The innovative semiconductor firm has also announced that it has raised an additional $30 million in funding from Avery Dennison, Amazon Web Services and Samsung Venture Investment.
By Mark Roberti
Jan 25, 2019

Wiliot, a fabless semiconductor company launched in 2017, has unveiled the world's first passive Bluetooth sensor. The device, which is still a prototype, can harvest ambient RF energy from Wi-Fi access points, as well as smartphones connecting to cell towers and other Bluetooth signals. It is also able to detect temperature, pressure and movement, then relay that information to any Bluetooth transceiver. The firm has raised an additional $30 million in funding from Amazon Web Services, Avery Dennison and Samsung Venture Investment Corp.

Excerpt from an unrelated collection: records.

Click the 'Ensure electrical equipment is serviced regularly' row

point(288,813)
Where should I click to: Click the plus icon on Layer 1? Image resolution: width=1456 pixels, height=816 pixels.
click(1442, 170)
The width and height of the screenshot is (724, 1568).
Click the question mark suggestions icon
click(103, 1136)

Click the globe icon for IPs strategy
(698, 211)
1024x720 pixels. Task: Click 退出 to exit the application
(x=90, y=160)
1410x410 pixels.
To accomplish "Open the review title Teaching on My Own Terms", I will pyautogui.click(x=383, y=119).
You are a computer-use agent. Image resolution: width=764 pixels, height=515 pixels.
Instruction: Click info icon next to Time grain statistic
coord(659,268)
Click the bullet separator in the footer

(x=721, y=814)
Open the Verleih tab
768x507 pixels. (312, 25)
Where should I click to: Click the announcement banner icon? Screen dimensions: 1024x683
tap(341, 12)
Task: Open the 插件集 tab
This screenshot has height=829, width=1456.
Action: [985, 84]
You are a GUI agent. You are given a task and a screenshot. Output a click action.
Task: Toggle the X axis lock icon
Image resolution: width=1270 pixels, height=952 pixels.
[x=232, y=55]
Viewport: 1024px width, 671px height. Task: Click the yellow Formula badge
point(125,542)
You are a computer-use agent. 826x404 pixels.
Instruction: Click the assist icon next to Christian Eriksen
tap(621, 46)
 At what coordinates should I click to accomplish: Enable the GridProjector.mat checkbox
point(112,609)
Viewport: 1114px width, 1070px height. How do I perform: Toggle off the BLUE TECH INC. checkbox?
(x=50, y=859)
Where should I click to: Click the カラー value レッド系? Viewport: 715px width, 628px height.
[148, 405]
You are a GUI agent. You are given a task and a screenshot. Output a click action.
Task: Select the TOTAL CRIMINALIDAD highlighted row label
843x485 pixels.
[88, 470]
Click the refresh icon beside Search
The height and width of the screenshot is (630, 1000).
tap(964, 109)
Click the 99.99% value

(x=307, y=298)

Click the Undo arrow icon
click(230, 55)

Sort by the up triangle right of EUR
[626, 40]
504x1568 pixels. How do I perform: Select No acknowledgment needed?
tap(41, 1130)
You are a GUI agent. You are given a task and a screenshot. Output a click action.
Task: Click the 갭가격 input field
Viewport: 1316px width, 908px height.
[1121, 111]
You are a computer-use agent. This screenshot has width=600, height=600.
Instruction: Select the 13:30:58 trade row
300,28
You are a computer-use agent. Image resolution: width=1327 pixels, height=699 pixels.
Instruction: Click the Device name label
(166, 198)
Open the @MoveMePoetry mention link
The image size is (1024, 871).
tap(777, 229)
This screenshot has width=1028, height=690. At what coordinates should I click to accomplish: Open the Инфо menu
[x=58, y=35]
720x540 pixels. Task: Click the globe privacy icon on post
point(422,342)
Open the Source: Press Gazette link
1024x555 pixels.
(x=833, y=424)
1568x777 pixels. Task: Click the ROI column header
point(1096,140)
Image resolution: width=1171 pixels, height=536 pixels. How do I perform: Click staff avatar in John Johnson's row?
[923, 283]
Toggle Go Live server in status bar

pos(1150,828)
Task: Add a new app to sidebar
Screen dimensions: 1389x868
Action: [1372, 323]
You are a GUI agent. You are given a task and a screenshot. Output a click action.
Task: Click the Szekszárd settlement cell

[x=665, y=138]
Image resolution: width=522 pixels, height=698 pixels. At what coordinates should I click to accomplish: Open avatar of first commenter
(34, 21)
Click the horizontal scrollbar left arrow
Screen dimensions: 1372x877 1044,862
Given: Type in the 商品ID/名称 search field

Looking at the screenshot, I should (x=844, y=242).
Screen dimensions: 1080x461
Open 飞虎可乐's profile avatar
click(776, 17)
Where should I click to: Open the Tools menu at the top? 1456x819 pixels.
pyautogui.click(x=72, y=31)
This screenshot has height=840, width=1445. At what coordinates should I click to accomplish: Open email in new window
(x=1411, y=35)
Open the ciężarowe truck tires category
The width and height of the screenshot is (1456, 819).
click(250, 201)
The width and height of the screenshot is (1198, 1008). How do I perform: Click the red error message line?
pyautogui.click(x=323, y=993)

"This is the third iteration of our chip, and this one is actually transmitting," says Steve Statler, Wiliot's senior VP for marketing and business development. "It's sort of our first call across the Atlantic. This year will be about going from proving it's possible to create a passive Bluetooth sensor to scaling it. Having the investment from Avery Dennison, Amazon Web Services and Samsung will help us do that."

The device broadcasts part of a message once sufficient energy has been stored.
The current chip offers a communication distance of approximately 2 meters (6.6 feet)—or longer if there is a lot of ambient energy available to harvest. However, Statler believes the next version of the chip will be able to achieve a distance of 10 to 20 meters (33 to 66 feet).

The device does not use backscatter to reflect back a signal to a reader, as a passive UHF RFID transponder does. Instead, it harvests energy from any RF device and stores it briefly. When enough energy has been stored, it broadcasts part of a message, then waits to store up more energy. It then sends the next part of the message, and so on. This ability to break up the message and transmit it in phases, as the chip receives energy from its surroundings, is Wiliot's breakthrough innovation, the company reports.

"With a dozen conventional Bluetooth beacons costing $20 each, you can blanket a store and have them read the IDs in our tags on all of the products in the store," Statler says. "That way, you have real-time data instead of having someone go out with a handheld reader every couple of days to take inventory."